TEXTO PARA ANÁLISE |
Pra quem gosta de ler nas entrelinhas
A Letra Miúda é uma revista sobre Literatura, sem distinção de destinatário. Literatura e ponto (ok, talvez sejam reticências...).
É sobre a vida também. A nossa – de quem escreve e transborda em palavras o que ouve, vê, sente, pensa e deseja – e a de quem nos lê. Esse espaço é o nosso (re)canto. Um lugar pra trocar ideias sobre o que queremos desse mundo, muitas vezes, desencantado. E para falar disso tudo, reunimos artistas com perfis muito diferentes. Nosso time de colunistas e ilustradoras é 100% feminino e muito do que trazemos para conversar com você gira em torno desses universos que não nos definem, mas nos empoderam: vamos falar de leituras, escritos, cultura, cotidiano, prosa e poesia, acolhimento, história, posicionamento. E abrir espaço para outras vozes também. Na seção Prosa e Verso a gente recebe artistas que toparam compartilhar palavras que merecem ser ecoadas por aí. Enfim, (mas nunca finalmente), Letra Miúda é uma semente que foi plantada há muito tempo. Precisou de adubo, sol, água e tempo para amadurecer. Chegou a hora da colheita e é muito bom ter você aqui!

COMPLETE O SEGUINTE |
(a) De acordo com o texto sobre a revista Letra Miúda, como é composto o time de colunistas e ilustradoras?
(b) No texto sobre a revista Letra Miúda, por que foram reunidos artistas com perfis muito diferentes?
(c) Dê continuidade ao texto sobre a revista Letra Miúda a partir da última frase apresentada.

DADOS FORNECIDOS |
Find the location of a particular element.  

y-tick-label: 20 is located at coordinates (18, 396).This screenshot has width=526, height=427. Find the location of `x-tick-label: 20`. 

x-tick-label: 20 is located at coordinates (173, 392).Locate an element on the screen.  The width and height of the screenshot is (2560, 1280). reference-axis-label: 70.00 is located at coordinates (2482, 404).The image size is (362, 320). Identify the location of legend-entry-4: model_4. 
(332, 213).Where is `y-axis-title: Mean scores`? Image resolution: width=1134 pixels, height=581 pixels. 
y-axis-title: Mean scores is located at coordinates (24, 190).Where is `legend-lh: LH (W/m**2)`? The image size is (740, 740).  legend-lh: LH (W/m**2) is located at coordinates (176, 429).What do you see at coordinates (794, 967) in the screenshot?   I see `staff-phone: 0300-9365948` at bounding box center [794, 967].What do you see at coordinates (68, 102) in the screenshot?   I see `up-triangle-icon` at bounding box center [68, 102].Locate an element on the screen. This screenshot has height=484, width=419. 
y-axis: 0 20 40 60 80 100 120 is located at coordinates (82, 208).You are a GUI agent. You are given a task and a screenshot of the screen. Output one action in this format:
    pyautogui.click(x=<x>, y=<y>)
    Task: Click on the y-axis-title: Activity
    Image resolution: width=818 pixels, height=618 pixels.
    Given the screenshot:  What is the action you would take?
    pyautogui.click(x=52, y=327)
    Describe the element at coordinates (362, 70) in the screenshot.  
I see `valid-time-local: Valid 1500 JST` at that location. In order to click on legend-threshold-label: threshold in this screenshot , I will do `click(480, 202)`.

RESPOSTAS ÀS TAREFAS |
(a) É 100% feminino.

(b) Para falar de tudo o que a revista aborda: a vida de quem escreve e a de quem lê, e a troca de ideias sobre o que se quer de um mundo muitas vezes desencantado.

(c)
Loucura crua cura
Ao som de Ivone e de mãos dadas com Nise produzimos esta sexta edição da revista Letra Miúda: Loucura crua cura.
O desenho começou nos paralelepípedos de Paraty, na Flip/2025, quando nossa colaboradora Anna Claudia Ramos esbarrou na escritora espanhola Rosa Montero convidando: “Conversa comigo sobre O perigo de estar lúcida?” O sim de Rosa ecoou em nós em uma visita ao Espaço Travessia, no Rio de Janeiro, alguns meses depois, e o tema da edição veio em assombro: Arte e Saúde Mental.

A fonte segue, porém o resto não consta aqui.